Per i richiami stilistici, ai dettati del Vignola e del suo trattato sui cinque ordini di architettura, simile e coevo è il portale di questo palazzo all’altro di Via Spagna appartenuto originariamente ai Pizzarro.
Esibisce, infatti, 4 paraste d’ordine dorico romano, due di prospetto bugnate e due di scena, montate originariamente su plinti, tagliati forse per consentire un più agevole traffico nell’angustia della via, su cui poggia una trabeazione corniciata anch’essa dorica con inserimento nelle metope di gigli araldici e di rosoni.
Il palazzo, risalente ai primi anni del XVII secolo, appartenne alla famiglia Munittola, venuta in Gallipoli con Orazio, dottor fisico da Morciano, e assunse nell’ambito dell’intero isolato importanza tale da determinarne la denominazione.
Ne fu proprietario nel 1742 Francesco, “abitante in luogo detto la Monittola, giusta le case del convento di Santa Teresa”, il quale possedeva anche “un trappeto di macinar olive sotto la casa ove abita”.

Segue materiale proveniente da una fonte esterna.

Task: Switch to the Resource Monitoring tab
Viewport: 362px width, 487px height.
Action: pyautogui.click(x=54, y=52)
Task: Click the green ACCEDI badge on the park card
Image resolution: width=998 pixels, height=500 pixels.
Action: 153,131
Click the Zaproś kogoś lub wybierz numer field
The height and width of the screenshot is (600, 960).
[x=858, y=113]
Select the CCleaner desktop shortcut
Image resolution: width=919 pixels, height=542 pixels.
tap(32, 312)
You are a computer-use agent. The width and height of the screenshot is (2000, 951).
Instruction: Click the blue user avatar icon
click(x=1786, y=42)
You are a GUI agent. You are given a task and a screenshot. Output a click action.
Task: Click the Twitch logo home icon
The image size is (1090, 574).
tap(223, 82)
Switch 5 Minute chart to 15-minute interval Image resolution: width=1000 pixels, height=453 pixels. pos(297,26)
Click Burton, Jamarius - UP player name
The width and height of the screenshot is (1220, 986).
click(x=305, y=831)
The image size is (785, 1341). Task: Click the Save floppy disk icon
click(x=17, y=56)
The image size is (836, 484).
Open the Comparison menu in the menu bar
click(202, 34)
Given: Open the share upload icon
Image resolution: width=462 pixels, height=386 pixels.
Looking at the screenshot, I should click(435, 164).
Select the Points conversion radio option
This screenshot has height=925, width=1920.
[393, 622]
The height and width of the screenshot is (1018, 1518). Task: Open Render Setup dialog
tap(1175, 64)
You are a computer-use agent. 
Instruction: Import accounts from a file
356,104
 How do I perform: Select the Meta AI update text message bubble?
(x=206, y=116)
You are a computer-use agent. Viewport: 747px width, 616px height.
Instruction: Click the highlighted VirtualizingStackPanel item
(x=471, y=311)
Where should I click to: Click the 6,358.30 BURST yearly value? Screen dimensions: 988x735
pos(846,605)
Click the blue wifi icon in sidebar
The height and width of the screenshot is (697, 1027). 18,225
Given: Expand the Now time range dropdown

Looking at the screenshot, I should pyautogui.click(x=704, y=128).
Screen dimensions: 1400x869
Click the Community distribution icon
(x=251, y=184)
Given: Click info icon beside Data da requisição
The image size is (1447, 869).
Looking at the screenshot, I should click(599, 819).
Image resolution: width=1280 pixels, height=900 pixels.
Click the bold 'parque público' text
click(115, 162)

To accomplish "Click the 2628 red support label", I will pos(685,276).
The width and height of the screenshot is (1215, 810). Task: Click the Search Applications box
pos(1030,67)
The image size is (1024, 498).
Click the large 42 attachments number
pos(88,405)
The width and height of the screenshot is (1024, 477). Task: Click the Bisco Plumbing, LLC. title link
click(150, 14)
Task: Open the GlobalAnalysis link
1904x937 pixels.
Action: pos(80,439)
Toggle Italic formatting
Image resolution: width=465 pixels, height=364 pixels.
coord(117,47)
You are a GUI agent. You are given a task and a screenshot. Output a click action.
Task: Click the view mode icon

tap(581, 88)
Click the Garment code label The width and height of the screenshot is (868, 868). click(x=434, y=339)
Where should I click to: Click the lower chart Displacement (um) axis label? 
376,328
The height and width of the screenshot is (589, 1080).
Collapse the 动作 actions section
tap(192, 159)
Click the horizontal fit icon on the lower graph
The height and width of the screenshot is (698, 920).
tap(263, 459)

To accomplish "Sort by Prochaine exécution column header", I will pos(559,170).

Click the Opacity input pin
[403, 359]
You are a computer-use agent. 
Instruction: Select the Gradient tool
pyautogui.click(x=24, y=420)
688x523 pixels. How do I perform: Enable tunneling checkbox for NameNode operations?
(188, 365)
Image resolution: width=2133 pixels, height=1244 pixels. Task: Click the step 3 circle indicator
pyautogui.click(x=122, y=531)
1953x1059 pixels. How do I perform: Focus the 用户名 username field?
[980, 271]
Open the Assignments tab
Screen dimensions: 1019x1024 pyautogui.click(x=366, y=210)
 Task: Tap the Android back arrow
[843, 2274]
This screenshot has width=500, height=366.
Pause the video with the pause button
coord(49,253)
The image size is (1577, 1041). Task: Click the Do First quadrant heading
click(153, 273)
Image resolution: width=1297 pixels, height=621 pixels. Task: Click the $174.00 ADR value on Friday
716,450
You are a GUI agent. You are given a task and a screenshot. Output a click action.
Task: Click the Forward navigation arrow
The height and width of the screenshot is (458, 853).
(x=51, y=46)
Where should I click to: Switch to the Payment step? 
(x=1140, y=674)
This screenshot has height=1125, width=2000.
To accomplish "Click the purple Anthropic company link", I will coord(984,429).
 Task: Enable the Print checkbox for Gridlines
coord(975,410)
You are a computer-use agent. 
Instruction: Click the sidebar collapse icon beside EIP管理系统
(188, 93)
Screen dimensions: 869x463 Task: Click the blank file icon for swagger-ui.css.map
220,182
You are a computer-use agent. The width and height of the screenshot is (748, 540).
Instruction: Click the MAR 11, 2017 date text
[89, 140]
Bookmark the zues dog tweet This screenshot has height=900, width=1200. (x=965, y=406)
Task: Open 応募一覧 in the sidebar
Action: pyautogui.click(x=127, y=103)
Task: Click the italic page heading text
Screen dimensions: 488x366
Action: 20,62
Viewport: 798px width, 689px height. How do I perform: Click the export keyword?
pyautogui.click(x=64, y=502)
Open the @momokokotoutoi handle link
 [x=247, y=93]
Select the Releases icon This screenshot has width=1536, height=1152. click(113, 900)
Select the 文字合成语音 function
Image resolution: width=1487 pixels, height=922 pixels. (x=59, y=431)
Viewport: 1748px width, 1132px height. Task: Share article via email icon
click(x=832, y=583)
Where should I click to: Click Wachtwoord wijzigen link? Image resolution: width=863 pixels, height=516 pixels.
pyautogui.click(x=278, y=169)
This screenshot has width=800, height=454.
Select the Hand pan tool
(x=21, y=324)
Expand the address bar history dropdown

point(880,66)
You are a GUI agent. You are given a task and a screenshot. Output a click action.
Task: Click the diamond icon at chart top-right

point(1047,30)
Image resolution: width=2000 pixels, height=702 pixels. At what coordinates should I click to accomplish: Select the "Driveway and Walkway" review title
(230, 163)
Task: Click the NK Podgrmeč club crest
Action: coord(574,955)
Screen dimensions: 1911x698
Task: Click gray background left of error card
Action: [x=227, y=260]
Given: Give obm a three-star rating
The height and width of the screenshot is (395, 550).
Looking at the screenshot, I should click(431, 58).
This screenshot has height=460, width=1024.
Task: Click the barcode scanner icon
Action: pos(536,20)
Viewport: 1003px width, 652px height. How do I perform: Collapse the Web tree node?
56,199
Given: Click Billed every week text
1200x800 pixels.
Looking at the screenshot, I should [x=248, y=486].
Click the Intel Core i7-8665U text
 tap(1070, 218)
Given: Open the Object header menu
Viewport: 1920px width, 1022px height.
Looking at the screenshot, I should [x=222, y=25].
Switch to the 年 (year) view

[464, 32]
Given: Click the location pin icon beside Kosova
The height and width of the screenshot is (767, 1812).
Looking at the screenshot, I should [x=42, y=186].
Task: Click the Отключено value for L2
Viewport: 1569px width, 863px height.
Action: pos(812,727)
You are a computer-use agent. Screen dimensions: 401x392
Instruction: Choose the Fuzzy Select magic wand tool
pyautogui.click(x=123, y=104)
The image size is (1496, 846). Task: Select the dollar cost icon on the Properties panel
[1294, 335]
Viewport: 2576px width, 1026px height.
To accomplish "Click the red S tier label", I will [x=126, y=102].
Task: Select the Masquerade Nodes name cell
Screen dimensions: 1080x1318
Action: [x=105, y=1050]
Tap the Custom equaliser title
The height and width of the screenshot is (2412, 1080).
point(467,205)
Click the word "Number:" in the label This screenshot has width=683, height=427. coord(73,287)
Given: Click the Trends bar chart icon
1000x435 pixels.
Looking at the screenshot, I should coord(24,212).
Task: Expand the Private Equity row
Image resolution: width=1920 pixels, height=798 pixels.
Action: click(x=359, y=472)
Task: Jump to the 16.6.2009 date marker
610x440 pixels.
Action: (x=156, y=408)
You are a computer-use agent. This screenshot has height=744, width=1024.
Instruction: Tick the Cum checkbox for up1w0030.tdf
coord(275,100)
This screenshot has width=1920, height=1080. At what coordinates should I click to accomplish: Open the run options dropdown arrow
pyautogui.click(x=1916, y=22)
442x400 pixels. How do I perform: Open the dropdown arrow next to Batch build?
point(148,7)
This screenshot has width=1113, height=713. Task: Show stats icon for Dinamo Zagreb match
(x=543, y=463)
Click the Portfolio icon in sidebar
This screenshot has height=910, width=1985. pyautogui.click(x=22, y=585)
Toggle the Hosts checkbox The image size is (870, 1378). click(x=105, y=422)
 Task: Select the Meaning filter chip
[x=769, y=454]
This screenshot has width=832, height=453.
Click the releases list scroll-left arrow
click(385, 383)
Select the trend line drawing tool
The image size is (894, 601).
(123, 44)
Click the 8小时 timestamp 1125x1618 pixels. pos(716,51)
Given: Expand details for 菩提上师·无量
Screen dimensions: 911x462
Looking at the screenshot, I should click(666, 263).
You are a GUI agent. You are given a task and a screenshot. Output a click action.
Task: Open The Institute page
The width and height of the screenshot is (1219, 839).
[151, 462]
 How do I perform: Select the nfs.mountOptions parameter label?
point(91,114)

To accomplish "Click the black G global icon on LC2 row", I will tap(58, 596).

L’arma dei Munittola che fu “d’azzurro al tronco d’albero al naturale con i rami mozzi, su cui poggia un cardel-lino anche al naturale; alla stella d’argento posta nel canton destro dello scudo” secondo la descrizione che ne fece il Foscarini, campeggia dal sommo di una colonna collocata all’angolo sud del palazzo, accanto al portale, rilevata in pietra con svolazzi e cimiero chiuso di profilo, insegna esteriore di nobiltà semplice.
Questa famiglia contrasse nobili parentati con Musurù, Pirelli, Balsamo, Camal-dari e Sansonetti, pur essendo stati inclini i suoi discendenti alla professione medica ed alla mercatura, che praticarono soprattutto dalla fine del XVIII secolo.